■ **REQUIRED ACTION**:
Output all records precisely as written.

(Dataset entries)
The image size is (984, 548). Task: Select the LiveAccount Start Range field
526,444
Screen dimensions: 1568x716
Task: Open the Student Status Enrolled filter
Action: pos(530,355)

■ **PROBLEM SOLUTION**:
The image size is (984, 548). Task: Select the LiveAccount Start Range field
526,444
Screen dimensions: 1568x716
Task: Open the Student Status Enrolled filter
Action: pos(530,355)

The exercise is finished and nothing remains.